* [PROBLEM]:
Produce word for word the lines of the data below running from the one that has "This screenshot has height=357, width=579." to the one that has "Task: Click the zoom-out", inclusive, and no others.

═════ DATA TO PROCESS

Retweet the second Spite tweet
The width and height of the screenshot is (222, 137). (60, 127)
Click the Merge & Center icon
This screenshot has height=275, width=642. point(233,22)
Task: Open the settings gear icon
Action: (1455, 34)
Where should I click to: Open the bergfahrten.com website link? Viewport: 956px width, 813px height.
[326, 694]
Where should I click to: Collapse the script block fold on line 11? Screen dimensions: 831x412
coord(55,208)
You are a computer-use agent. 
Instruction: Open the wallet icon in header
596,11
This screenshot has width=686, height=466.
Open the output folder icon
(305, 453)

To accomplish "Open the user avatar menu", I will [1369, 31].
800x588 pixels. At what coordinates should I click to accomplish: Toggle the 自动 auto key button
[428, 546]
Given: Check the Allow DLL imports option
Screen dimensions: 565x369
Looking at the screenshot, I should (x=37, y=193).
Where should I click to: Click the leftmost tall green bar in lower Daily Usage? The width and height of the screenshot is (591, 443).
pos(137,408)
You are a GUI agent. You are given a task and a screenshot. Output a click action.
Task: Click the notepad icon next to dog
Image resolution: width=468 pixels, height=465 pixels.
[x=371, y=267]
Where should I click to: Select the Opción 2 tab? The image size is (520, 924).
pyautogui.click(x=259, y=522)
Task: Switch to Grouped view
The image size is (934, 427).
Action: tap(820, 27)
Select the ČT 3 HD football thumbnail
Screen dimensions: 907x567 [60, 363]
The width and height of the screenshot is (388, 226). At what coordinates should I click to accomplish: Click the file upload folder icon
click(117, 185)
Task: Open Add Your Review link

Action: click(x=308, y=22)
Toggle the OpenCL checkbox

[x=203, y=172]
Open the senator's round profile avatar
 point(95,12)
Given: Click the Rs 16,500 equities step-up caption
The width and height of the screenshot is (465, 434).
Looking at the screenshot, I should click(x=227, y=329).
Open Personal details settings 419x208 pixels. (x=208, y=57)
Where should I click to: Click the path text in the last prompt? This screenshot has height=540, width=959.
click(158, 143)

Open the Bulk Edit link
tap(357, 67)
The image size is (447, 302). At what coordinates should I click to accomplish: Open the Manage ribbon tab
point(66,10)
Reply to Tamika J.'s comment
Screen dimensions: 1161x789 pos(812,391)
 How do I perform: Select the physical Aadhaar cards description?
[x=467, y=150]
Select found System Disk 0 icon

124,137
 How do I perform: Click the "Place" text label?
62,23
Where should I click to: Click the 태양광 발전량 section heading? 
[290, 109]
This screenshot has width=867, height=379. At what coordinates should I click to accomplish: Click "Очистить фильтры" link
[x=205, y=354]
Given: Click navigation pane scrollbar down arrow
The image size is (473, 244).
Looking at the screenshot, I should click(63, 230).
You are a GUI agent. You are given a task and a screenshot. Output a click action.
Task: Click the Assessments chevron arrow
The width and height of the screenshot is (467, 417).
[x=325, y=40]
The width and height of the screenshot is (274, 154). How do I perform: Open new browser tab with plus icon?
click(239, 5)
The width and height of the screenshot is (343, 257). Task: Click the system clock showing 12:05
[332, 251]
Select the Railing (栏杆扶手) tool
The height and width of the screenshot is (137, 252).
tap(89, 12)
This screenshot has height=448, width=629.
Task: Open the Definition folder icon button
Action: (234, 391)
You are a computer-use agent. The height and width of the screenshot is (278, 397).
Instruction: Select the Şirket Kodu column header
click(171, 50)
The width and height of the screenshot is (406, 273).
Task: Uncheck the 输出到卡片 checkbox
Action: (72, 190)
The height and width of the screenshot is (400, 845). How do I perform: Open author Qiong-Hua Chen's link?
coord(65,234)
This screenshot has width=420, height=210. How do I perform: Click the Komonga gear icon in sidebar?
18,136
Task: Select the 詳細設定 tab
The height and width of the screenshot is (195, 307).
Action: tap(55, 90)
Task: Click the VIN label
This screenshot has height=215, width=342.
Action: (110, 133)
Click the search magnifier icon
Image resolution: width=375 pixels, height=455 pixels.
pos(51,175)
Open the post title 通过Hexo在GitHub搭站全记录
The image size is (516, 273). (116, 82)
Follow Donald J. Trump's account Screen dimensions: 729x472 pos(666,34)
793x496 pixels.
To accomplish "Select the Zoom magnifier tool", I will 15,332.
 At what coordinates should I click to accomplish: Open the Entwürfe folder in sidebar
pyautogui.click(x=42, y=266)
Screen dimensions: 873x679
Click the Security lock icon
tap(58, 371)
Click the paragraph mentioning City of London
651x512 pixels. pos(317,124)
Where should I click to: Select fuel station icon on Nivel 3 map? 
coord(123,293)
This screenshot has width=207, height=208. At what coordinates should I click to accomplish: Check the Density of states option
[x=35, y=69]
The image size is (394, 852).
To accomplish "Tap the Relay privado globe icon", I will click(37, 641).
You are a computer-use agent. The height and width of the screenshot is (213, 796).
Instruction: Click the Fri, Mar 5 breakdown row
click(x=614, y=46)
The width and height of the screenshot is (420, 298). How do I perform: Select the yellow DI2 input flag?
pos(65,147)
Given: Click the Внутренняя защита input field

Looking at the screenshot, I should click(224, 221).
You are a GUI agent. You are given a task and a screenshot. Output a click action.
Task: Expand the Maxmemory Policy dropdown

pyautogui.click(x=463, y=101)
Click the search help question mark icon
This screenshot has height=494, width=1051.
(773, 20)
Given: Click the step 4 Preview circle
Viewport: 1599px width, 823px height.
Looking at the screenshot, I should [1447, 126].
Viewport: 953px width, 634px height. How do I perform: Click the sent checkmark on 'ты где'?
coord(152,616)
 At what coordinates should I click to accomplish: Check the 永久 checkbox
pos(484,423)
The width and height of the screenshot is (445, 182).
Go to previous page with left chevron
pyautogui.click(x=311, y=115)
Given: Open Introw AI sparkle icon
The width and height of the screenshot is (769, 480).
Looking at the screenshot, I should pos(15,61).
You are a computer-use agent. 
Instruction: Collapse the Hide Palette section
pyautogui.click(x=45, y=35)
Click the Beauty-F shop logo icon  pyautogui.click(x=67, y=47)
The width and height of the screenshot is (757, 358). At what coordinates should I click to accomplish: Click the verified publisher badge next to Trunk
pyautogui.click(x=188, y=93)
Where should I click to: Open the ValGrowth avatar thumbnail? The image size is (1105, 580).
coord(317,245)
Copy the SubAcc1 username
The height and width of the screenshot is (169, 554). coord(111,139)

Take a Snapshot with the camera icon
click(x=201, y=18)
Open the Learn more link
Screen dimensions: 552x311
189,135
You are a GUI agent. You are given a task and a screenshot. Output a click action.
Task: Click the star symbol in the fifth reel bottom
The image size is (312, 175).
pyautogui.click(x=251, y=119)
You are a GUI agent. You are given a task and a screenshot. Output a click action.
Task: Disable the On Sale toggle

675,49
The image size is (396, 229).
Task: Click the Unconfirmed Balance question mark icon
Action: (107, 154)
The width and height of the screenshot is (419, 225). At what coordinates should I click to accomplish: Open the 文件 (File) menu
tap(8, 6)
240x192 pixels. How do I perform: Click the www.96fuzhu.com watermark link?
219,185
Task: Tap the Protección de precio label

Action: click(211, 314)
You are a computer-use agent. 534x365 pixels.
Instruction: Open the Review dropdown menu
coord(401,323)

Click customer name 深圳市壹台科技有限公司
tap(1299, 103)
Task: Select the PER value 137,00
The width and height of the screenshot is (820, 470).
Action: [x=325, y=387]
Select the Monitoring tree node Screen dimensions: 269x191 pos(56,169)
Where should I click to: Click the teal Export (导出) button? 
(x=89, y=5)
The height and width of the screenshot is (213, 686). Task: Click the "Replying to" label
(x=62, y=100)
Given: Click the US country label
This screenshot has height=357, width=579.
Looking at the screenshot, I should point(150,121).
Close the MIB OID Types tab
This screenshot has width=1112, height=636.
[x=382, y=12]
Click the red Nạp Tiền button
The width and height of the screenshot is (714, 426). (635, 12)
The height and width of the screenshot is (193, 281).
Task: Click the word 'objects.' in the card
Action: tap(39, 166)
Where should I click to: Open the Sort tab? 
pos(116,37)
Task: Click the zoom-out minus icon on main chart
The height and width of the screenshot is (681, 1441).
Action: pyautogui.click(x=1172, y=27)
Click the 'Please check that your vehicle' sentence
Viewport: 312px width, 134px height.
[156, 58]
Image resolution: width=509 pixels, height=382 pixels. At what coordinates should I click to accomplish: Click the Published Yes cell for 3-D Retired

══════════

* [ANSWER TO THIS PROBLEM]:
This screenshot has height=357, width=579.
Looking at the screenshot, I should point(150,121).
Close the MIB OID Types tab
This screenshot has width=1112, height=636.
[x=382, y=12]
Click the red Nạp Tiền button
The width and height of the screenshot is (714, 426). (635, 12)
The height and width of the screenshot is (193, 281).
Task: Click the word 'objects.' in the card
Action: tap(39, 166)
Where should I click to: Open the Sort tab? 
pos(116,37)
Task: Click the zoom-out minus icon on main chart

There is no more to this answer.